Texto dado
_ _ _ _ _ _ _
Las tecnologías nuevas nunca suprimen por completo a las viejas, y la máquina de escribir no anuló las formas de escritura anteriores (como la pluma), del mismo modo que la invención de la imprenta no silenció irrevocablemente a la cultura manuscrita. Por el contrario, como diría Jacques Derrida respecto de las tecnologías desplazadas, se marca “el límite de una hegemonía estructural” (Derrida, 2003: 209-239).[4] En un famoso ensayo sobre las artes visuales, Walter Benjamin habló más poéticamente sobre la “contracción del aura” en la nueva era de la producción en masa (Benjamin, 2003: 47, 73). Sin embargo, lo manuscrito seguía irradiando una suerte de “aura”, a pesar de la creciente mercantilización de las obras literarias. Para citar nuevamente a Derrida: “Hay, habrá pues, como siempre, coexistencia y supervivencia estructural de modelos pasados en el mismo momento en que la génesis de los nuevos haga surgir nuevas posibilidades” (Derrida: 25).[5] En ese proceso, las tecnologías viejas, desplazadas de su otrora posición dominante, a veces adquieren una condición privilegiada o, incluso, sagrada. Hasta cierto punto, ese fue el destino del libro tradicional en la época digital, a pesar de (o quizás debido a) las profecías que auguraban la desaparición del códice, profecías que aún no se han cumplido. Mientras tanto, los adeptos a las viejas tecnologías siguen denigrando los métodos innovadores y sus tendencias democratizadoras. Ese fue el destino de la máquina de escribir: a muchos escritores al principio les resultó muy difícil conciliar la creatividad genuina con una máquina tan ligada a las mundanas tareas burocráticas.
_ _ _ _ _ _ _
Instrucciones y requisitos
Continúa, por favor, el texto sobre la máquina de escribir y la coexistencia de las tecnologías de escritura a partir de su última oración.

Algunos registros
_ _ _ _ _ _ _
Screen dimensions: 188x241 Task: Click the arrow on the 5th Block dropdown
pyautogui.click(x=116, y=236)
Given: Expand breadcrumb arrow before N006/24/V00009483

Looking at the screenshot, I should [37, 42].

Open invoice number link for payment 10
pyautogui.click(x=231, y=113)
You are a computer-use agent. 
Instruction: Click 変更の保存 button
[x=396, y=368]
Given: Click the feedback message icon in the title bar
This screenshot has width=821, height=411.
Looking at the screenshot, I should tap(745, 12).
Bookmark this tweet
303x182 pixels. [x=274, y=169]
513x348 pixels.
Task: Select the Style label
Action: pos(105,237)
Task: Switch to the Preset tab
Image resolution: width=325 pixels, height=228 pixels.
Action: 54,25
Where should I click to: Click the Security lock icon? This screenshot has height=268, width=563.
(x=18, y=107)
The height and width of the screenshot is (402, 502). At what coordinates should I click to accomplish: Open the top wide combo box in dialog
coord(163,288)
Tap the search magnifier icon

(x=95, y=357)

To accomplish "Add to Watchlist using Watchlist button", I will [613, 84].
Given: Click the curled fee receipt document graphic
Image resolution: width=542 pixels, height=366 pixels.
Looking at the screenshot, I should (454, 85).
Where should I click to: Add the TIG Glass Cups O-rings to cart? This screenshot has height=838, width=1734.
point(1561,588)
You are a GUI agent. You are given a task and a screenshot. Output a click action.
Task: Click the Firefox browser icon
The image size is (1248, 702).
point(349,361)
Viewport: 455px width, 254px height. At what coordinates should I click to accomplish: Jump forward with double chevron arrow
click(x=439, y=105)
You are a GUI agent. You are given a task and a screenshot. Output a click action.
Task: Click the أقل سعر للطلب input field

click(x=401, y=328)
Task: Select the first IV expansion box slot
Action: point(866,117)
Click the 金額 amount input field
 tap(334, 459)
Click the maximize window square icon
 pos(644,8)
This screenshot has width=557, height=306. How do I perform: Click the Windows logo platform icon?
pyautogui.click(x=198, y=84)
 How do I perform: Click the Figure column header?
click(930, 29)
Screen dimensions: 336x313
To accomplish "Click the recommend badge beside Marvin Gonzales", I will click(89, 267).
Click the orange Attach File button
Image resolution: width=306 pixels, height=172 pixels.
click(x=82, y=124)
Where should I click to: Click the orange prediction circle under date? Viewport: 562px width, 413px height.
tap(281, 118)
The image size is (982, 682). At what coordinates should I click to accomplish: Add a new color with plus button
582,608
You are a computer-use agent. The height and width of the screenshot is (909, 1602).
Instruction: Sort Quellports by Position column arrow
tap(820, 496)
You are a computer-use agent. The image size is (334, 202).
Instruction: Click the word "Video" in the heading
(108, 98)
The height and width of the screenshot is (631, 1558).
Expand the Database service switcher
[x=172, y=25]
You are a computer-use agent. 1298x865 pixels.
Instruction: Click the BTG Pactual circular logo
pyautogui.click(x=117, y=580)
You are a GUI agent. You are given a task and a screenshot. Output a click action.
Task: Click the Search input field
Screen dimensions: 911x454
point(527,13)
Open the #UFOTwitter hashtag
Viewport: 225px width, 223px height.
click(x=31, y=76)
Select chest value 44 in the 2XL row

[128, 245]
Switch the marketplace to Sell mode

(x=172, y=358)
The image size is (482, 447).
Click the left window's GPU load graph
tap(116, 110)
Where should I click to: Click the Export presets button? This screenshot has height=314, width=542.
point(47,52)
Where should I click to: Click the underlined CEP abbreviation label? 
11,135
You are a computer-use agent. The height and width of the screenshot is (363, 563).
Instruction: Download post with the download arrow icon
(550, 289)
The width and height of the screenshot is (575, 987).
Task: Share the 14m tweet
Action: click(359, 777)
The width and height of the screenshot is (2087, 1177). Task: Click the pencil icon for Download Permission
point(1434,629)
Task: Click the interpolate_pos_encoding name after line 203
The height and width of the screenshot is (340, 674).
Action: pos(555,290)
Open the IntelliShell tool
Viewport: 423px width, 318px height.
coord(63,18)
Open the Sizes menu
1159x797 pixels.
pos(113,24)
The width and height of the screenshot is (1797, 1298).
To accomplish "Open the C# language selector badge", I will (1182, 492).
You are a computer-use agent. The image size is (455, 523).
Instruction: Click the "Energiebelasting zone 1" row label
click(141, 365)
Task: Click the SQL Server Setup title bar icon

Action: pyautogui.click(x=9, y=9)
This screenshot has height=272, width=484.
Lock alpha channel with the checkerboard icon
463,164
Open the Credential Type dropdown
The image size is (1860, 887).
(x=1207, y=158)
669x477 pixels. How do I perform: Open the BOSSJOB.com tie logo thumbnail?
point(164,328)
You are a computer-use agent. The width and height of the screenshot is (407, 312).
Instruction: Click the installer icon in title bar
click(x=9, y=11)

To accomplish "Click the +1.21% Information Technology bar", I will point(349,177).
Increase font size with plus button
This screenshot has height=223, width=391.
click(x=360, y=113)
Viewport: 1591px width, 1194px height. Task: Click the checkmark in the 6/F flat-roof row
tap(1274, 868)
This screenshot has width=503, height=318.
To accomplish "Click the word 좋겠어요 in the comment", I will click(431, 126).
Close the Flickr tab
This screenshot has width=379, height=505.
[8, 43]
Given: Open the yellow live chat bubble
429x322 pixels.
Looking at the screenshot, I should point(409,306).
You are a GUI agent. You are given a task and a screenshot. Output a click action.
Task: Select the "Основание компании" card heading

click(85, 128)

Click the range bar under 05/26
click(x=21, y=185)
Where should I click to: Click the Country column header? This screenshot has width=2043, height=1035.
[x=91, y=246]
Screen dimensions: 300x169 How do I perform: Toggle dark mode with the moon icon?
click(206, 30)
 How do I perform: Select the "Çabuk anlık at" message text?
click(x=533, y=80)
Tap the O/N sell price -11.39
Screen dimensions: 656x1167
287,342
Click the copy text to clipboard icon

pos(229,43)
_ _ _ _ _ _ _
Respuesta
En retrospectiva, el destino que tuvo la pluma de ganso en el siglo xix ilustra ese síndrome de manera vívida. Para la década de 1830, la invención de las plumas de acero destruyó el monopolio que había tenido por siglos la pluma de ganso. La nueva pluma ofrecía muchos beneficios: duraba mucho más que la otra y no había necesidad de endurecer la punta (a veces para ese fin era necesario hornear las plumas de ganso). Sin embargo, se la detestó porque parecía ser la generadora de obras mediocres y vulgares. En un ensayo de 1839, el crítico francés Sainte-Beuve condenó lo que llamó la “industrialización de la literatura” arguyendo que la producción masiva y la obsesión mercenaria con las ganancias jamás producirían arte de calidad (Charles-Augustin Sainte-Beuve, 1888-9: vol. 2, 444-471). En realidad, Sainte-Beuve no se refería específicamente a la pluma de acero, sino que respondía a una tendencia general a la cual pertenecía la pluma, es decir, a la moda de publicar ficción en fascículos en la prensa, moda que supieron aprovechar escritores “industriales” como Eugène Sue y Alexandre Dumas, quien, como veremos luego, fue un converso de la pluma de acero.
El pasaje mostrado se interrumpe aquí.